Season over here starts Sep. 1st. Woke up from a dream about a week ago in a full draw position laying down. Id say im pretty pumped too


----------



## Fletch125 (Jun 13, 2012)

xcr 1.5 said:


> Season over here starts Sep. 1st. Woke up from a dream about a week ago in a full draw position laying down. Id say im pretty pumped too


Well if this is a dreams thread........i just had a dream that i got thrown out at 2nd and the 2nd baseman fought me.......


----------



## deerhunter 13 (Jul 19, 2011)

i hate having dreams about bowhunting b/c right when i realese i wake up i dont even get to see where the arrow goes


----------



## LittleBucker (Dec 22, 2008)

super pumped! once i get my new bow i well be sighting it in then practiceing on the practice stand!


----------



## JFoutdoors (Jul 5, 2012)

cant wait till sept 15th but then its back to college for 2 weeks until the state opener.


----------



## 25feetup (Jul 31, 2012)

theres my new rossbow and some deer at a new farm i get to hunt on this year


----------



## hunter97 (Jul 27, 2012)

September 15th!!! Cant wait!


----------



## Bowhunter 96 (Jul 15, 2011)

Hey Fletch, you ready for duck season? :set1_rolf2::set1_rolf2:


----------



## Fletch125 (Jun 13, 2012)

Bowhunter 96 said:


> Hey Fletch, you ready for duck season? :set1_rolf2::set1_rolf2:


Yea. But im bowhunting more this year than anything.


----------



## Bowhunter 96 (Jul 15, 2011)

Fletch125 said:


> Yea. But im bowhunting more this year than anything.

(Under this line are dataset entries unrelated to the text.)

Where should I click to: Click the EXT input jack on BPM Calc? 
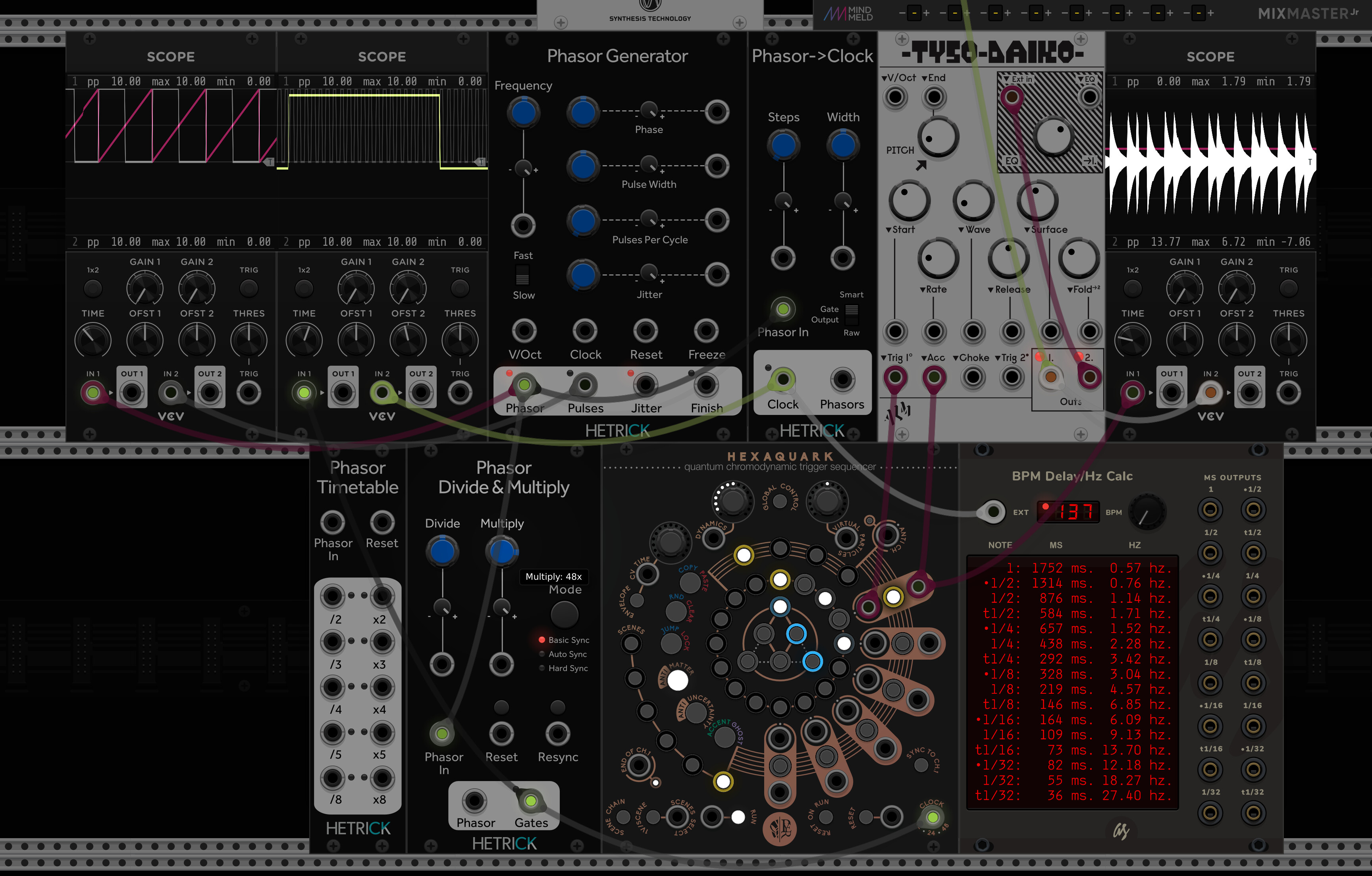pos(993,512)
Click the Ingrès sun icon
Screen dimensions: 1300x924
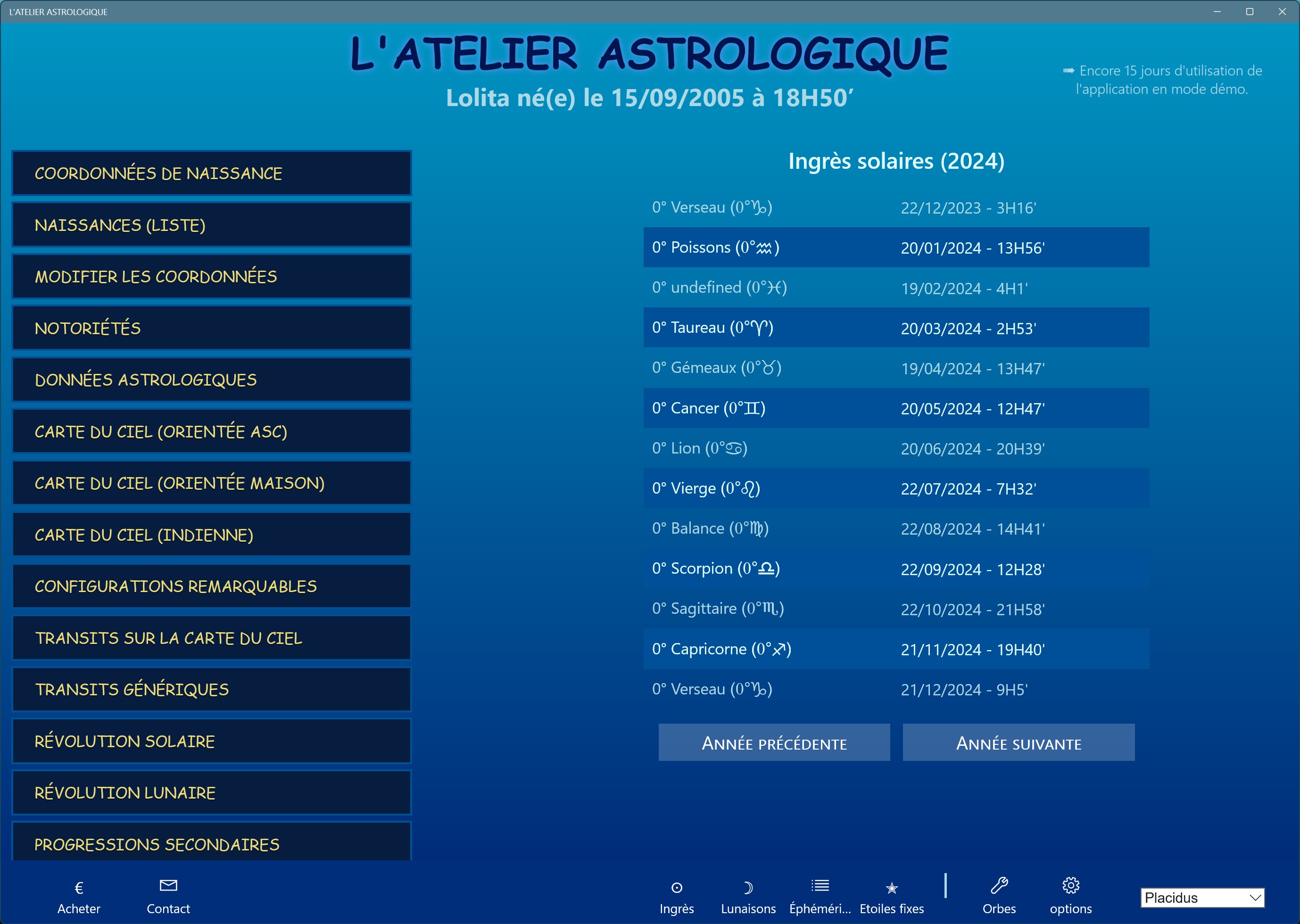click(x=677, y=888)
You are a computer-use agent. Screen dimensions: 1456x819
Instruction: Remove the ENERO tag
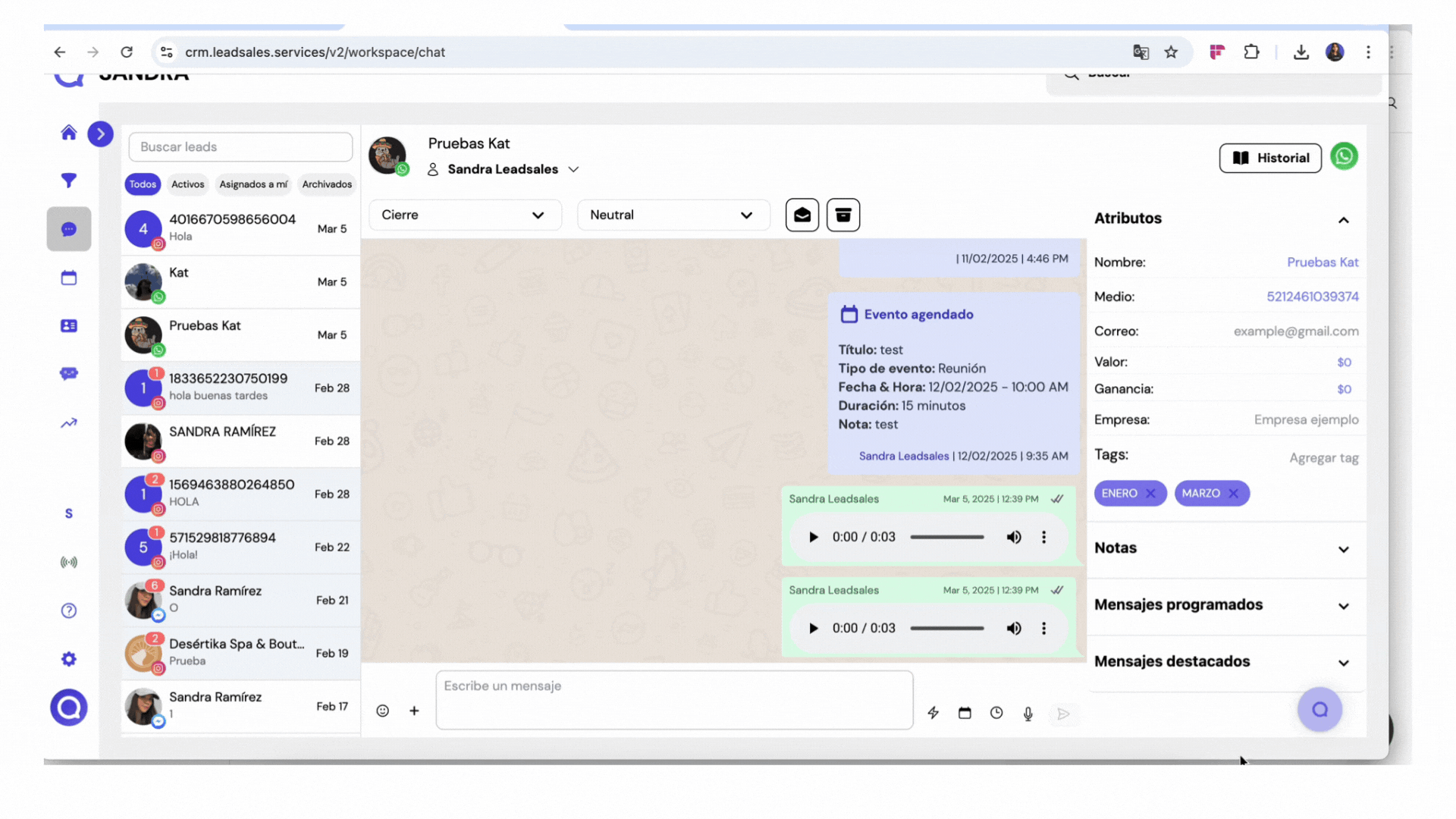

I really would like to shoot a big buck with my bow since I haven't done that....so I too might have to do some more bow-hunting.
Good luck this season!

Ben


----------



## Ignition kid (Oct 7, 2008)

I'll be leaving for my Colorado elk hunt on September 16th. I
ll get to hunt 7 solid days and maybe hunt the afternoon I get there and maybe the morning I leave. I'm super excited and ready for the most part. I gotta do some more walking though, almost should have starting seriously getting prepared a month earlier.

I dont know when our bow season starts here locally, sometime in October but we'll be able to hunt in Georgia and some other places here in Florida before then.
I'm very excited for this bow season, gonna try out my Exodus broadheads and all else that I'm getting is just some Advantage Max-1 since it blends in so well in Colorado and in Florida, any place thats got lots of green and brush.


----------